Image: Patent foramen ovale: percutaneous closure
Atrial septal defect is a congenital defect in which an open, interatrial communication, devoid of any tissue flap covering the opening occurs. Patent foramen ovales are not considered to be atrial septal defects because no septal tissue is missing (Vick 2006). Atrial septal aneurysm, first described in the literature by Silver and Dorsey in 1978 refers to the redundant tissue in the region of the fossa ovalis (Silver and Dorsey 1978). It is present if the base of the aneurysmal protrusion measures at least 1.5 cm in diameter and there is either a fixed protrusion of the fossa ovalis at least 1 to 1.5 cm into an atrium or phasic excursion of the fossa ovalis throughout the cardio-respiratory cycle exceeding 1.5 cm from the plane of the atrial septum (Hanley et al 1985; Mugge et al 1995).

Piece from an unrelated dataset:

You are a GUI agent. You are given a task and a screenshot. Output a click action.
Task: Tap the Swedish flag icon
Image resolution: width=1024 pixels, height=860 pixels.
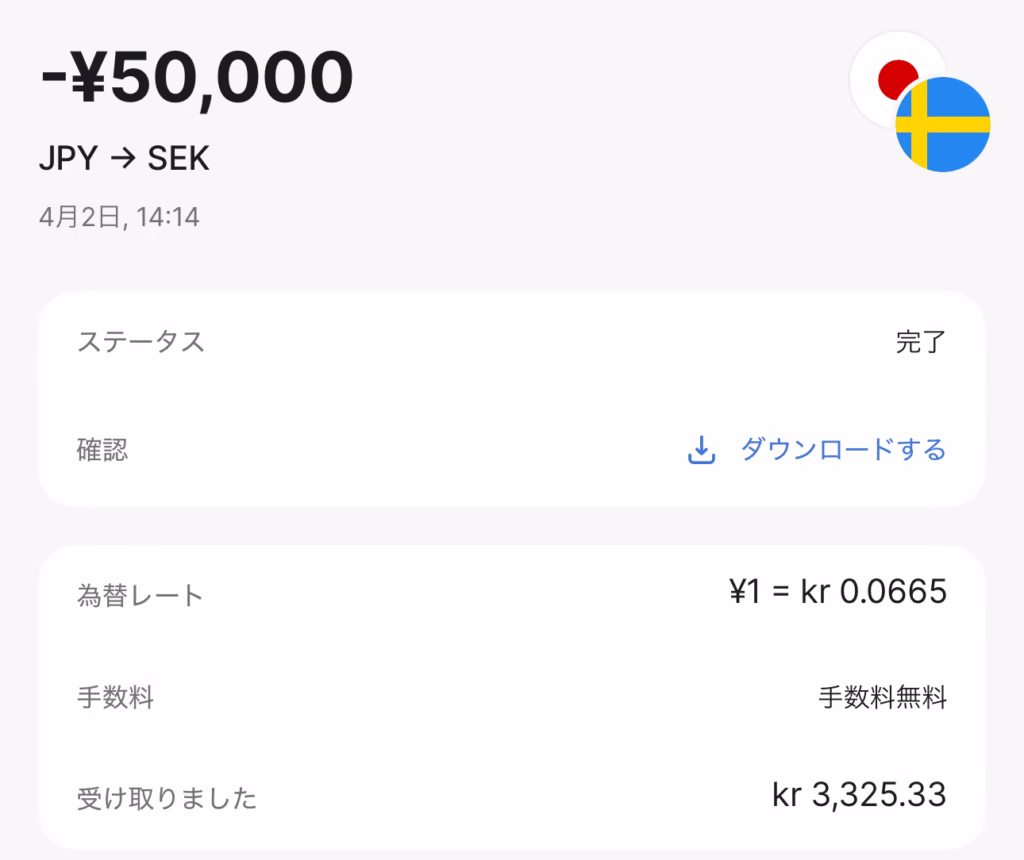(942, 124)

These disorders, although sharing some purported associations with disease states such as paradoxical embolic phenomena and cryptogenic strokes, are not synonymous and have different associated clinical features, complications, and controversies regarding their management. This article will focus on patent foramen ovales and their relationship to neurologic disease states with a brief mentioning of associated atrial abnormalities such as atrial septal defect and atrial septal aneurysm as they pertain to patent foramen ovales. The importance of patent foramen ovale stems from the fact that the scientific literature is replete with studies that imply a causative or associative role for them in various neurologic disorders. These disorders include strokes caused by paradoxical embolic phenomena, cryptogenic strokes, and transient ischemic attacks as well as migraines with aura, cluster headaches, cerebral autosomal dominant angiopathy with subcortical infarcts and leukoencephalopathy (CADASIL), cryptogenic and recurrent brain abscesses, obstructive sleep apnea, transient global amnesia, paradoxical air embolisms in neurosurgical patients undergoing surgery in the sitting position, neurologic decompression illness, and the presence of “multiple ischemic brain lesions” in divers, and deep white matter and periventricular white matter hyperintensities (on T2/FLAIR MRI sequences) in patients with Alzheimer dementia (Lechat et al 1988; Di Tullio et al 1992; Klotzsch et al 1996; Knauth et al 1997; Del Sette et al 1998; Anzola et al 1999; Overell et al 2000; Angeli et al 2001; Kawamata et al 2001; Roxas-Timonera et al 2001; Lamy et al 2002; Beelke et al 2003; Morelli et al 2005; Engelhardt et al 2006; Khouzam et al 2006; Wammes-van der Heijden et al 2006; Purandare et al 2008). In the scientific literature, a significant number of studies and expert opinions question these associations and emphasize that these interatrial communications are for the most part innocent bystanders (Falk 1991; Schwerzmann et al 2001; Maalikjy Akkawi et al 2003; Meissner et al 2006; Petty et al 2006). Needless to say, the relationship of patent foramen ovales to neurologic diseases and the ways to best manage them are controversial issues.

The earliest documentation of paradoxical embolism through a patent foramen ovale is in the 1877 text of Julius Cohnheim followed by the 1880 paper by Moritz Litten (Lippmann and Rafferty 1993). In more modern times, a group of investigators based in Paris, France first postulated, in 1988, an important role for patent foramen ovales in young patients (younger than 55 years of age) with cryptogenic stroke based on a case-control study (Lechat et al 1988).